Cauliflower Cheese

By Guest Chef: Harvey Pincis


This is a dish that really need not be bland at all and cauliflower is very, very nutritious. It is also ridiculously easy to prepare and cook, a situation that happened chez Pincis the other evening when my better half wanted to eat something easy, but satisfying. Depending on the nuts and cheese used, it can also be very economical. Even if one goes down the Raclette route for the cheese and one uses pine nuts, it is still a decent meal for four people.




  • 1 cauliflower (or can be 50-50 cauliflower and broccoli)
  • A couple of rashers of beef or veal bacon, fatty pieces are preferable. (optional)
  • A handful of golden or green raisins (or both)
  • A handful of pine nuts and slivers of almonds. Cashews can also be used.
  • Salt
  • Pepper
  • A pinch of garlic powder
  • A pinch of cayenne pepper
  • Butter
  • Flour
  • Milk
  • Dijon mustard – anything from one teaspoon to a desert spoon, depending on anyone’s love of mustard.
  • Cheese – Raclette is the favoured cheese, but mousetrap can work as well or even a blend of cheeses.




  • Preheat the oven to 180°C/350°F/gas mark 4


  • Steam the cauliflower and/or broccoli (they are the same family and broccoli will ad some green colour) until a bit tender – we are not making cauliflower soup, though that could possibly be a future delicious subject.


  • Cut the beef bacon rashers into small pieces – like lardoons. Vegetarians will wish to skip this step. For the omnivores among us adding these ‘lardons’ and nuts add something when cooking Brussels sprouts, a vegetable that seems to be a chore to eat for so many people, yet both seasonal and again, high in nutrition. Thanksgiving and Christmas are both on their way, so possibly food for thought to make them more acceptable to the palate. 


  • As the ‘lardons’ crisp up, throw in nuts to toast and before they catch, scatter in the oven dish with some raisins.


  • Add the cauliflower and/or cauliflower/broccoli to the dish and season with salt, pepper and garlic.


  • Make a roux.
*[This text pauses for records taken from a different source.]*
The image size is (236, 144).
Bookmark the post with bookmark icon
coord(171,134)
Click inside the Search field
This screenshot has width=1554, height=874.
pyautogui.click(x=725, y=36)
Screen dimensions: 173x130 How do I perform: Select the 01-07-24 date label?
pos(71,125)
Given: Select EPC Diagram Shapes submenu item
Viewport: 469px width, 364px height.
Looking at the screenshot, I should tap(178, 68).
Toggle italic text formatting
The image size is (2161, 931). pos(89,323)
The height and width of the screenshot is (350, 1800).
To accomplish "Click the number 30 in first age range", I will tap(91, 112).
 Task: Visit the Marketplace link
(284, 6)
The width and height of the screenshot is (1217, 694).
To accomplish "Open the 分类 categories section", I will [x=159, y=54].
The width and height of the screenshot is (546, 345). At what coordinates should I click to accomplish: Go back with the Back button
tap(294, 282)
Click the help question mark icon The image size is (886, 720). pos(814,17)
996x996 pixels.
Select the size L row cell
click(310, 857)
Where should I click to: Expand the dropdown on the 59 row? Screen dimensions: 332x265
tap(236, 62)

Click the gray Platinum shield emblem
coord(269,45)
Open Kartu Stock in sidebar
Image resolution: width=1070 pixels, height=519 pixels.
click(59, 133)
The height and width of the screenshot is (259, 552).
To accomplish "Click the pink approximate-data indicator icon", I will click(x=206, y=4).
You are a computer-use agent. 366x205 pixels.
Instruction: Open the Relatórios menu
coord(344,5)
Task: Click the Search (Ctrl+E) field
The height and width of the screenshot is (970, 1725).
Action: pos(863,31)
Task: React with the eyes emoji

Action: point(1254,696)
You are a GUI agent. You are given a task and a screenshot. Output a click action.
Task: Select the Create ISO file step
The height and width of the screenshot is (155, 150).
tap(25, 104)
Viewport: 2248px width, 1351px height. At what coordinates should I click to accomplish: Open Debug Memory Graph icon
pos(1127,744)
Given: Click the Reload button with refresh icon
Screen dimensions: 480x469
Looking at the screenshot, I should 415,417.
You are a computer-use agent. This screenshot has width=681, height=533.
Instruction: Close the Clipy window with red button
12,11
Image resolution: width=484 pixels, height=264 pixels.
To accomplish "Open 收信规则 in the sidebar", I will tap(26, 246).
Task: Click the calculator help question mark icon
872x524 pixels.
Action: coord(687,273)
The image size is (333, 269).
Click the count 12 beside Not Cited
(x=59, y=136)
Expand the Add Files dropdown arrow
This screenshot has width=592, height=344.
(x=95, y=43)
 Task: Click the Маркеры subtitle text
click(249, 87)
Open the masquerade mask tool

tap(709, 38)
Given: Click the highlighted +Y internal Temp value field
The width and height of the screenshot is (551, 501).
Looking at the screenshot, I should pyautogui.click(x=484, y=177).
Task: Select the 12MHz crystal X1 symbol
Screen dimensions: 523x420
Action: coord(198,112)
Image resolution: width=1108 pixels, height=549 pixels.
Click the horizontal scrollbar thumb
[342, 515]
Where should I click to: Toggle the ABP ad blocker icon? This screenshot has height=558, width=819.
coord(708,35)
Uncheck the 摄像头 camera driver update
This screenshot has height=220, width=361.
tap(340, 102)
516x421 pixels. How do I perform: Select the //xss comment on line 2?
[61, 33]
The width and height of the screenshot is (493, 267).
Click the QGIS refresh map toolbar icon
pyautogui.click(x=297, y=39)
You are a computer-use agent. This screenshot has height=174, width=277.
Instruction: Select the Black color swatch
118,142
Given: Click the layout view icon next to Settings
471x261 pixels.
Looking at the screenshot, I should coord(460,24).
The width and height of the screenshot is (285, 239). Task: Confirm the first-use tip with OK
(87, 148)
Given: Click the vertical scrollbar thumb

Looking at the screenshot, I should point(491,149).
In a frying pan, melt butter and add some flour, as the flour turns colour to light brown add milk to make the mixture semi-liquid. Then add the cheese in small pieces to melt. Adding some mustard, seeded Dijon is my personal favourite, but as this is not the Tablets of Moses, so if anyone has a preferred mustard, enjoy. In any case seasoning is a very personal thing and the aim is, of course to enjoy. If the mixture gets too thick, keep the milk on hand to keep its liquidity. It should not be watery or solid! Keep just a nice balance.


  • Once the sauce is prepared, pour over the cauliflower. Dust some cayenne pepper over and garnish with a few nuts and raisins.


  • Pop in the oven for 40 minutes to 1 hour. The result should have some colour – but not burnt offerings.